There is a saying is “Time Heals” and I can prove it because if we look at the relapse rate of interferon beta-1a three times a week in the OPERA I/II trials it is about 0.29 (Hauser et al. 2017). However, it was between 0.39-0.52 in 2012 (Cohen et al. 2012/Coles et al. 2012) CARE-MSI&II), but if we look at the early beta interferon trials (PRISMS. Ebers et al. 1998) there were was 1.73 relapses per patient. I guess in a in two year study….so rate 0.87 per year which is about 66% better in 2017….There you go Time Heals.
However, you will say “Hang on a minute these trials were done over 20 years apart and there are bound to be differences, even subtle differences, in the people in the trials”. I would say you are right, you shouldn’t compare Chalk with Cheese….You could argue that in this current study people were matched, but is that Cheddar Cheese with Swiss Cheese or Goats Cheese?
There have been studies saying that ocrelizumab and ofatumumab are similar (Samjoo et al. 2020 https://doi.org/10.2217/cer-2020-0122 . The authors accept there may be bias in their analysis.
However, the answer to the second question…There is no answer given….They both wipe out CD20+ B cells and once depleted they are depleted with both agents…is one better at destroying B cells than the other?
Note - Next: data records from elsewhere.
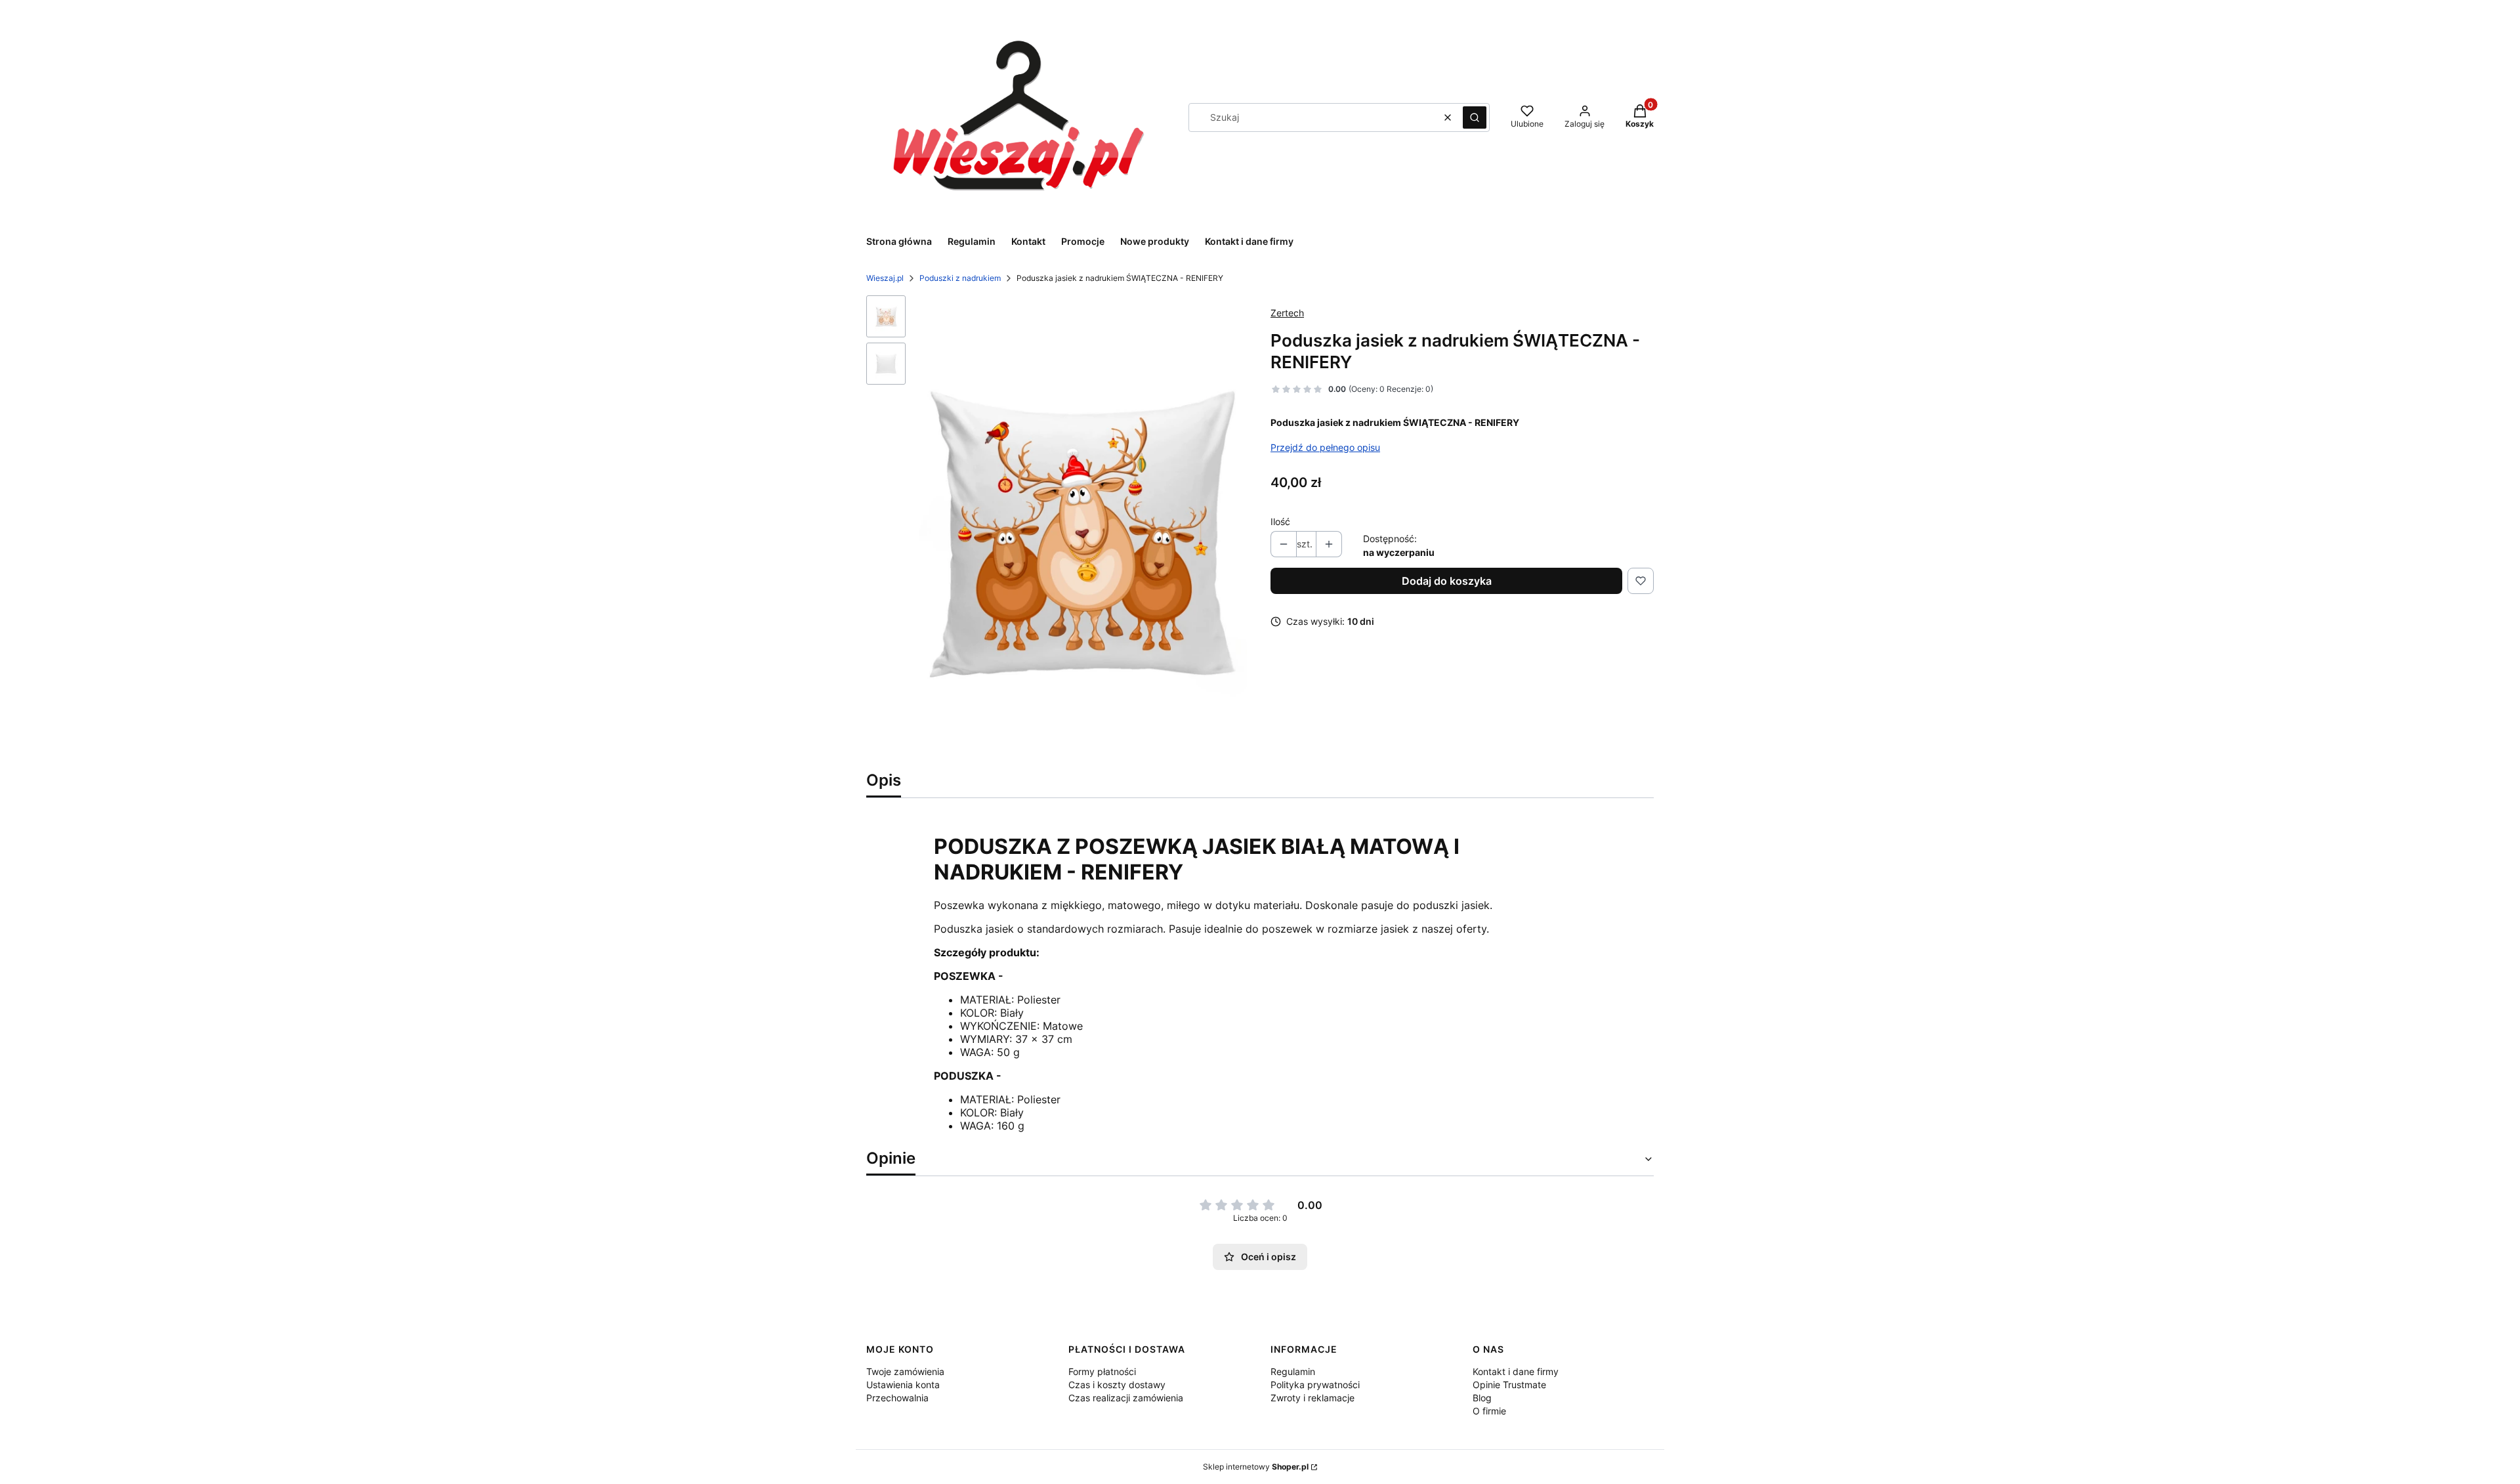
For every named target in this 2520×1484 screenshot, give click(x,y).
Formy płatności (1102, 1371)
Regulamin (1292, 1371)
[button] (1474, 117)
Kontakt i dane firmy (1516, 1371)
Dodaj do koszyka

The only way to know if there are differences are to put people into a trial and randomize them to either ocrelizumab or ofatumumab (or let’s go the whole hog and put rituximab in the mix) and let’s see if there is a big difference….There may well be…..but shouldnt we prove it?. If there is such a big difference it should be easy to find. Will the study get done or has a message seed been sown in people’s minds?
Or has the seed been sown and ocrelizumab is not going to get a chance.
COI: Blah, Blah, Blah, Blah, Blah but buried somewhere in the list, I should mention the manufacturer of ofatumumab…but not related anything about ofatumumab. However by commenting on the post am I simply a pawn in the publicity machine or ProfG’s evil twin spreading a message…You decide
Disclaimer: These are the views of the authour…it is an opinion and only that.